AGUA QUE CAE*
La tierra se puso patas arriba y se hundió en las nubes. Arriba es como abajo. Todo agua. El lecho del cielo se juntó con el del río y navega, al azar, nuestra existencia con un timón averiado.
Nada es ya igual. ¿O todo es igual? El 2003, su 29 de abril fatídico, se recicló, nos arrojó el eterno retorno con el río hecho cielo.
Perplejos, vemos el agua que cae aluvionalmente para, después, verla brotar como un vergel acuático que cubre los imprecisos horizontes, nuestros lugares, nuestros calzados. Lo que significa mi casa, mi trabajo, mis cosas.
Y otra vez con el agua al cuello, que sube porque cae.
- Me llega hasta acá, señalándose debajo del cuello, el agua en mi casa. Así se expresó Melisa mientras buscaba algo para su nena de tres años.
- Igualito a la otra vez. No sabemos cómo atajarla. No nos alcanzan las manos.
Pero no es el mismo río. Ya no somos los mismos nosotros. El albardón se jaló en una nube imprecisa y a ella no podemos montar para ponernos a salvo. El río se ha dado vuelta. Y en nosotros está aún brotando, de la abril herida, todo el dolor.
Entonces, vocifero contra alguien, aúllo a la luna ausente, convoco a todas las ánimas, me hago creyente, me convierto en mendigo extendiendo mis manos por un trozo de pan y una taza de mate cocido caliente; son el paraíso perdido. Son lo que fui. Son lo que quiero recuperar.
La caballada ocupa el paseo verde. Lo que queda de él. Lo que el agua cielar no cubrió.
- Son nuestros, me dice el jinete que cuida. Soy ciruja y estos animales son de otros cirujas y debemos alimentarlos. Que no se pudran sus cascos. Tenemos que seguir trabajando.
Un helicóptero cubría el cielo con su ronroneo. Pasó sobre mi cabeza. Como el agua. Como todo este surrealismo acuático.
¿O el surrealismo es la imprevisión del timonel?
*de Oscar Agú. cachoagu58@yahoo.com.ar
CRÓNICAS DEL AGUA III*
El tiempo se ha detenido. Es el momento de mirar el agua y de comprobar que no baja; el tiempo de mirar el cielo nublado, ese compacto cielo amenazante. El tiempo suspendido de todas las esperas que convergen en un silencio de escala de grises.
*-*-*
LO QUE SE PIDE -
[1] Reescribe el pasaje de la crónica sobre la inundación que empieza en "Nada es ya igual." y acaba en "alcanzan las manos.", con "arroyo" en lugar de "río".
[2] En la crónica sobre la inundación, enumera las acciones que quien narra dice hacer en la oración que comienza con "Entonces,".

DATOS DEL LISTADO -
*-*-*
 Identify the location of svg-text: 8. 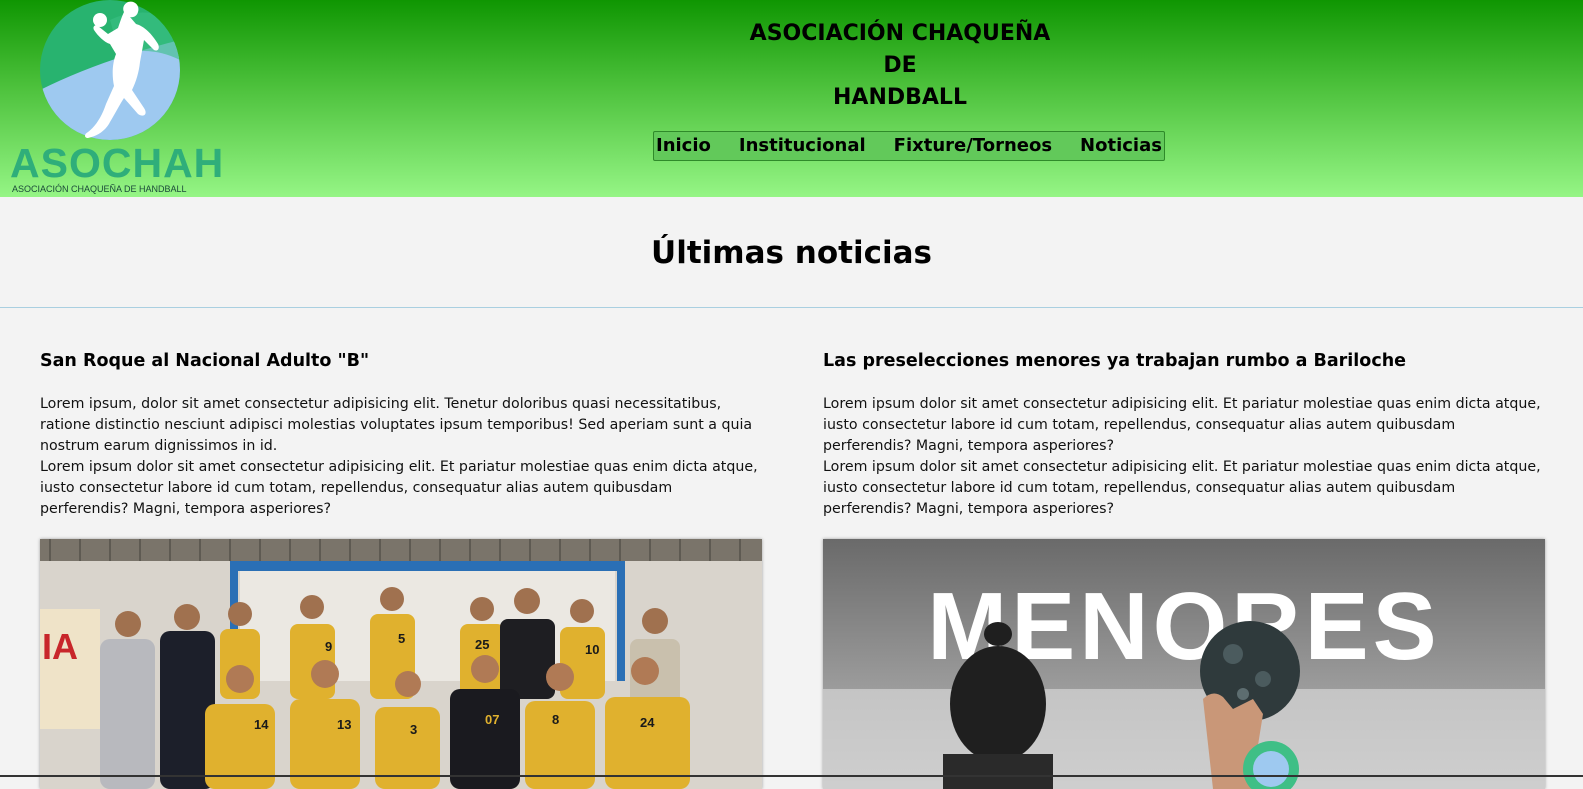
(556, 720).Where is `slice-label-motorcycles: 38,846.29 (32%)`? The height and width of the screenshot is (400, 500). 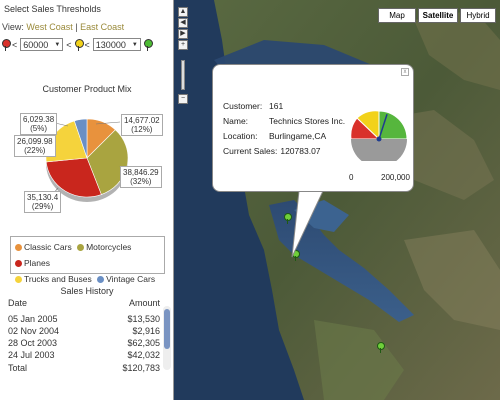 slice-label-motorcycles: 38,846.29 (32%) is located at coordinates (141, 177).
*-*-*
RESPUESTAS POR TAREA -
[1]
Nada es ya igual. ¿O todo es igual? El 2003, su 29 de abril fatídico, se recicló, nos arrojó el eterno retorno con el arroyo hecho cielo.
Perplejos, vemos el agua que cae aluvionalmente para, después, verla brotar como un vergel acuático que cubre los imprecisos horizontes, nuestros lugares, nuestros calzados. Lo que significa mi casa, mi trabajo, mis cosas.
Y otra vez con el agua al cuello, que sube porque cae.
- Me llega hasta acá, señalándose debajo del cuello, el agua en mi casa. Así se expresó Melisa mientras buscaba algo para su nena de tres años.
- Igualito a la otra vez. No sabemos cómo atajarla. No nos alcanzan las manos.

[2]
- vocifera contra alguien
- aúlla a la luna ausente
- convoca a todas las ánimas
- se hace creyente
- se convierte en mendigo extendiendo las manos por un trozo de pan y una taza de mate cocido caliente